===== Исследуемый текст

М.: Я обращаюсь к нашим телезрителям: еще у нас есть сайт, на котором вы можете задавать вопросы. Вы сейчас видите его адрес на экране. Вот некая Марина Жукова прислала огромное количество вопросов, из них вот, например, такой: "Михал Михалыч, каково оно, лицо сегодняшней России?"

Ж.: Я бы сказал, что на нем какое-то недоумение. Недоумение... Иногда оно бывает туповатым, иногда это недоумение бывает очень проницательным... Но, во всяком случае, самодовольства нет. И я бы так сказал, что все-таки мы не движемся, но сидим. Как я уже когда-то говорил "сидим, лежим, валяемся на правильном пути". На правильном пути. Поэтому нам остается только вглядываться в тех, кто пробегает мимо.

==========

== Задания ==
• A. Ответьте на вопросы по интервью о лице сегодняшней России:
(i) Кто прислал огромное количество вопросов?
(ii) Чего, по словам отвечающего, нет на лице сегодняшней России?
(iii) Что, по словам отвечающего, нам остается?
• B. Объясните, почему в интервью о лице сегодняшней России отвечающий считает, что нам остается только вглядываться в тех, кто пробегает мимо.
• C. Продолжите интервью о лице сегодняшней России, начав сразу после последней реплики.

===== Выдержка из данных

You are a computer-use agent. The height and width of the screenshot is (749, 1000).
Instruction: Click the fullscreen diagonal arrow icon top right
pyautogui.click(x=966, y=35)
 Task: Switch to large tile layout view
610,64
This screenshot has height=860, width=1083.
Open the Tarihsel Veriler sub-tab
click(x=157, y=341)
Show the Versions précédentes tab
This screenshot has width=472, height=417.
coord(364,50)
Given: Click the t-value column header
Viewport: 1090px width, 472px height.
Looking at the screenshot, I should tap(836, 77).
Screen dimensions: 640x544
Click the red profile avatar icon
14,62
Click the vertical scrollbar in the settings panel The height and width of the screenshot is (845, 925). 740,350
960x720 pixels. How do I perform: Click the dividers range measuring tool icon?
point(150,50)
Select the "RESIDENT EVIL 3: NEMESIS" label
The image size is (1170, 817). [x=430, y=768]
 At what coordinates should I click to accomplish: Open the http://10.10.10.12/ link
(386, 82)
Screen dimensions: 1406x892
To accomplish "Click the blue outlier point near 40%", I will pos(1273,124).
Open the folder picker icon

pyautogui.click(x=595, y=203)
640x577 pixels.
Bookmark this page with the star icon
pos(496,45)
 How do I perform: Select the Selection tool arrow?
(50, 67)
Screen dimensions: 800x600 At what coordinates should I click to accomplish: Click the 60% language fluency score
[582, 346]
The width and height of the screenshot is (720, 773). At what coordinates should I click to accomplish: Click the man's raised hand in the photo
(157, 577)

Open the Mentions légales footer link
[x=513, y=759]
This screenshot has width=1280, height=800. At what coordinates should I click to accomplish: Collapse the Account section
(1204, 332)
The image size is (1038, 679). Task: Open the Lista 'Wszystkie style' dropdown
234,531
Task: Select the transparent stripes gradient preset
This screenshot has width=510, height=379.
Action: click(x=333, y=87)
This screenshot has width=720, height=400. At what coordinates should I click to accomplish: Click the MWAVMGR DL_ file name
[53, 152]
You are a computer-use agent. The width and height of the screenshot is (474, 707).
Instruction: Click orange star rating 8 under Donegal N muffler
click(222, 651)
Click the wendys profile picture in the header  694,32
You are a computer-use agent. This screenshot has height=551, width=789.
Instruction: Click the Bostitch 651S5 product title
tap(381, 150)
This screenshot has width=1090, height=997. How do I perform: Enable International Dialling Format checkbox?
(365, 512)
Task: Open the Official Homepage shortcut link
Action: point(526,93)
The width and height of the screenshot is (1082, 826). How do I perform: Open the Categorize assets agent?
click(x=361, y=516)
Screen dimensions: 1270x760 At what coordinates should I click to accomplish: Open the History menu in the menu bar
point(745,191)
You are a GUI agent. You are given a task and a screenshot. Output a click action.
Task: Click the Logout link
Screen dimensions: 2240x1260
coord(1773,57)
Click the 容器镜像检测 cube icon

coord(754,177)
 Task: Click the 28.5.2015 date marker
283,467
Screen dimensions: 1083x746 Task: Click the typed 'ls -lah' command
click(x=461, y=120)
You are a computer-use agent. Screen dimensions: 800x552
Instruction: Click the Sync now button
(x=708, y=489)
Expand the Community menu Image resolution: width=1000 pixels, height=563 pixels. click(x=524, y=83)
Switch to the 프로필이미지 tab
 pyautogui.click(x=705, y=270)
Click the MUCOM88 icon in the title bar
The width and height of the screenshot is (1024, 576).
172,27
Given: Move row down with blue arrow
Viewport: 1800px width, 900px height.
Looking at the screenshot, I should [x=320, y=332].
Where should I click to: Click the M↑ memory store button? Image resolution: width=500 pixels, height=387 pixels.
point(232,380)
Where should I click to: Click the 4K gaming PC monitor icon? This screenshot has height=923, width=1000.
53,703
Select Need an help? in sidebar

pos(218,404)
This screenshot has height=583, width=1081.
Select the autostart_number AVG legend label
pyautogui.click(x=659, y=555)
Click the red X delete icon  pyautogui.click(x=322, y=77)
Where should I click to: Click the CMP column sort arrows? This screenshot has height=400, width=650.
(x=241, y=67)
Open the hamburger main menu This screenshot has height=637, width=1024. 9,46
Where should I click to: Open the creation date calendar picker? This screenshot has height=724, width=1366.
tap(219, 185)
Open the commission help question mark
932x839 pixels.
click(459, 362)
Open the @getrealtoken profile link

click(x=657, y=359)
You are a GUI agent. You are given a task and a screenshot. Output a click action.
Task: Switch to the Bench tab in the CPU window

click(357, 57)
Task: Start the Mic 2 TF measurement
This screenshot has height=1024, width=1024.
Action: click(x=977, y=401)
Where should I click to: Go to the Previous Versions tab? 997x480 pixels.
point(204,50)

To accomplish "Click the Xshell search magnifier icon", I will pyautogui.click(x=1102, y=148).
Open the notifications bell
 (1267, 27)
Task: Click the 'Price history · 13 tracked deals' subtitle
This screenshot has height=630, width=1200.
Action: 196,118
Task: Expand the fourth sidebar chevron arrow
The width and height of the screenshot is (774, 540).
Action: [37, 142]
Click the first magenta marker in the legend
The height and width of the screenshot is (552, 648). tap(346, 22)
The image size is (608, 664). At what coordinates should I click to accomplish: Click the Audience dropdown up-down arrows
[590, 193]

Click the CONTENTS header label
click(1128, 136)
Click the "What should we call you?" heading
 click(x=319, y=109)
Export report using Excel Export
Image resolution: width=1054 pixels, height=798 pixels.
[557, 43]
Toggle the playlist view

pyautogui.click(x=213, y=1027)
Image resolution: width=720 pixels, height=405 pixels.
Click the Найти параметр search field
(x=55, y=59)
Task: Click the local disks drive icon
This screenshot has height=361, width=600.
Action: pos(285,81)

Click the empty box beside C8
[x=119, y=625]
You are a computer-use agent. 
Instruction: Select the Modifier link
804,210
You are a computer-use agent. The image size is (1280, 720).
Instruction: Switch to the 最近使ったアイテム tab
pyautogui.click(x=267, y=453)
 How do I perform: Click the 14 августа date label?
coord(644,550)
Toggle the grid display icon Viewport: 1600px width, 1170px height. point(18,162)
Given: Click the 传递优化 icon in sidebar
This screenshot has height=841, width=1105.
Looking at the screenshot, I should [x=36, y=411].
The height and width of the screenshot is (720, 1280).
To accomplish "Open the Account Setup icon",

==========

== Ответы ==
• A.
(i) Марина Жукова.
(ii) Самодовольства.
(iii) Только вглядываться в тех, кто пробегает мимо.

• B. Мы не движемся, а сидим. Как он уже когда-то говорил, мы «сидим, лежим, валяемся на правильном пути».

• C.
М.: А теперь есть возможность у зрителей в студии задать вопрос, для этого надо поднять руку и по возможности это сделать быстрей, чтобы не тянуть время, вам передадут микрофон.

Зрительница: Здравствуйте, Михал Михалыч! Я две недели в Москве, у меня очень большие размышления на тему: остаться здесь или не остаться. Вот в Вашей жизни... Вы, кстати, первый человек, который сподвиг меня все-таки остаться в этом городе, спасибо Вам большое. В Вашей жизни было много людей, которые...

Ж.: Мы что с вами, встречались на эту тему?

Зрительница: Я лично первый раз и мне очень приятно.

Ж.: Мы видимся сейчас первый раз, да?

Зрительница: Да.

Ж.: Это надо уточнить, для того, чтобы дальнейший разговор вести...

Зрительница: Спасибо, спасибо. Вы - первое мое удовольствие в Москве. Вопрос такой: в Вашей жизни много людей встречалось, которые Вас все-таки сподвигли бы на какие-то серьезные шаги? Поменяли Ваше мнение. Спасибо.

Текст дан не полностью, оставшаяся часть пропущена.